After a few minutes of holding her in silence, I feel her body begin to still.  Her breathing is still uneven but she pulls away, quickly turning away to dab at her eyes with a towel.  When she looks back at me her green eyes are rimmed with red and wary.  “So I told you about my scars, now I want to know about yours,” she says with watery bravado, her finger tracing the scar along my back.  A jolt of electricity travels down my spine and I shiver involuntarily.

“Sometimes I forge it’s even there, it seems like a lifetime ago.  I got it the summer before 8th grade.  My dad was sick of city living and wanted us to live a quainter life.  We were staying in this converted farm house out in the middle of nowhere in rural Illinois.  It was like a two stoplight kind of town.  We were growing our own vegetables and riding around in a vintage pick up truck.  There was even an old fashioned pharmacy in the main square that still served milkshakes at the counter.”  

My voice drifts off as I remember the days when my life was simpler.  When my family was still together.  It is odd how fast things can change.  Now I’m living in my mom’s hometown, sitting here with this beautiful girl whose broken heart I want desperately to make whole again.  

Fallon’s soft voice shakes me out of my reverie, “Sounds peaceful.”  She reaches over and squeezes my right hand, urging me on.  

I squeeze back and shake my head, trying to focus my thoughts, “Anyway, it was awful.  Scott and I hated it.  We were like twelve and ten years old.  Naturally we were extremely bored and the TV didn’t always work.  It was late June, so we had been complaining about this place for almost a month straight at this point.  My dad decided to have a real bonding moment with his sons.  He took us down to the river before the crack of dawn.  Gave us fishing poles and a bucket of worms and set us to task.  At first, we were fascinated but it turned out to be incredibly difficult and required far more patience than either of us had.  Scott and I spent most of our time fooling around and wrestling.  I guess the area where we were fishing had become eroded.  One minute I was being chased by Scott, the next the ground had given out beneath my feet.  I fell about twelve feet onto the rocky ledge of the riverbed.  I cracked my skull and fractured three vertebrae and broke both my legs.  I was in a medically induced coma because of the swelling in my brain and the damage to my body.”  

Her grip tightens on my hand and her eyes are wide as she presses her free hand against her mouth, “Oh my God.”

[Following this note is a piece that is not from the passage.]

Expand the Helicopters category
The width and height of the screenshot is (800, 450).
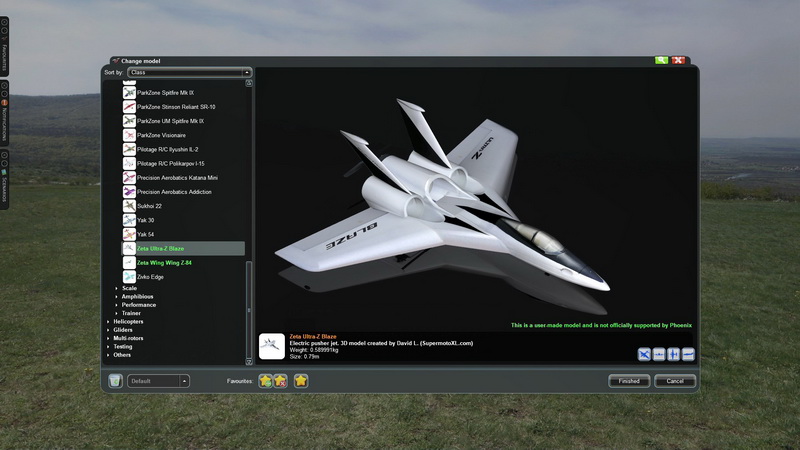[x=109, y=321]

“The scar is from the surgeries to repair my spine.  The doctors told my parents that I would probably never walk again or lead a normal life.”  Fallon looks so serious as she takes in my story, I give her a sly wink.  “But, as you know Fallon, I don't take no for an answer.”

That shy smile crosses her lips, “Did you know you’re pretty incredible?  I’m glad you never give up.”

“I did get some help.  I was operated on by several of the country’s top spinal surgeons.  And of course, there were the years of intense physical therapy.  All the weight I lost while I was in my coma, I put it back on as muscle.  It was a long, arduous process.  But I started exercising, playing sports.  All the things I didn’t have interest in before I got hurt.  My injuries made me appreciate what my body is capable of.”

“Sometimes you need to see the darkness before you can appreciate the sunlight,” she murmurs into her hand.  Her dark lashes are wet from tears and her green eyes are burning with sincerity.

I have an overwhelming desire to close the small space between us and kiss her.  Instead, I reach over and brush her tear stained cheek with the back of my left hand.  My right hand is still gripped in hers but it slackens when I reach over.